Please format everything from the line containing "coordinates (682, 1841)." down to the end of the rows below as a JSON list of strings, with one string per line and blank lines left out.

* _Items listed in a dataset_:
══════════════════════════════

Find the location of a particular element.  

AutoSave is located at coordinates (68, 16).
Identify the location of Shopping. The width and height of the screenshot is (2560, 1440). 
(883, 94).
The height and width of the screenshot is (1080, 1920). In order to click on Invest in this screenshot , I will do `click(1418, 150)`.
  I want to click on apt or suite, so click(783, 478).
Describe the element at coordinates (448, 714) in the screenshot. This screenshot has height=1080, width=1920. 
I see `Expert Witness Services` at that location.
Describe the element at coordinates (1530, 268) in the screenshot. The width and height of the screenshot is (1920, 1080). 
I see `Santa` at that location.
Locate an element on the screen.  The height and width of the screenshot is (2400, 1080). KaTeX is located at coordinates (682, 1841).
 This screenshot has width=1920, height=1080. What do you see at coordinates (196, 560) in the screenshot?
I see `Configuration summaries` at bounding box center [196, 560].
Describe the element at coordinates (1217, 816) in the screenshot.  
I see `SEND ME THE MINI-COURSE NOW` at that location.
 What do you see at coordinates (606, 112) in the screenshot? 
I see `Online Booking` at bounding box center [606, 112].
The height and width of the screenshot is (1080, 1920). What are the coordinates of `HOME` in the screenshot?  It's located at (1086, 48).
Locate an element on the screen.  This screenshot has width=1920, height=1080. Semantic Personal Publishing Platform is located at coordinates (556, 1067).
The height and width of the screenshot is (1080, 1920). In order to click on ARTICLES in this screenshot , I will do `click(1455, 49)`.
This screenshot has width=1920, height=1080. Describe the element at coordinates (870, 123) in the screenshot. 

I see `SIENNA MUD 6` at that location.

══════════════════════════════

* _Result of this task_:
[
  "Locate an element on the screen.  The height and width of the screenshot is (2400, 1080). KaTeX is located at coordinates (682, 1841).",
  " This screenshot has width=1920, height=1080. What do you see at coordinates (196, 560) in the screenshot?",
  "I see `Configuration summaries` at bounding box center [196, 560].",
  "Describe the element at coordinates (1217, 816) in the screenshot.  ",
  "I see `SEND ME THE MINI-COURSE NOW` at that location.",
  " What do you see at coordinates (606, 112) in the screenshot? ",
  "I see `Online Booking` at bounding box center [606, 112].",
  "The height and width of the screenshot is (1080, 1920). What are the coordinates of `HOME` in the screenshot?  It's located at (1086, 48).",
  "Locate an element on the screen.  This screenshot has width=1920, height=1080. Semantic Personal Publishing Platform is located at coordinates (556, 1067).",
  "The height and width of the screenshot is (1080, 1920). In order to click on ARTICLES in this screenshot , I will do `click(1455, 49)`.",
  "This screenshot has width=1920, height=1080. Describe the element at coordinates (870, 123) in the screenshot. ",
  "I see `SIENNA MUD 6` at that location."
]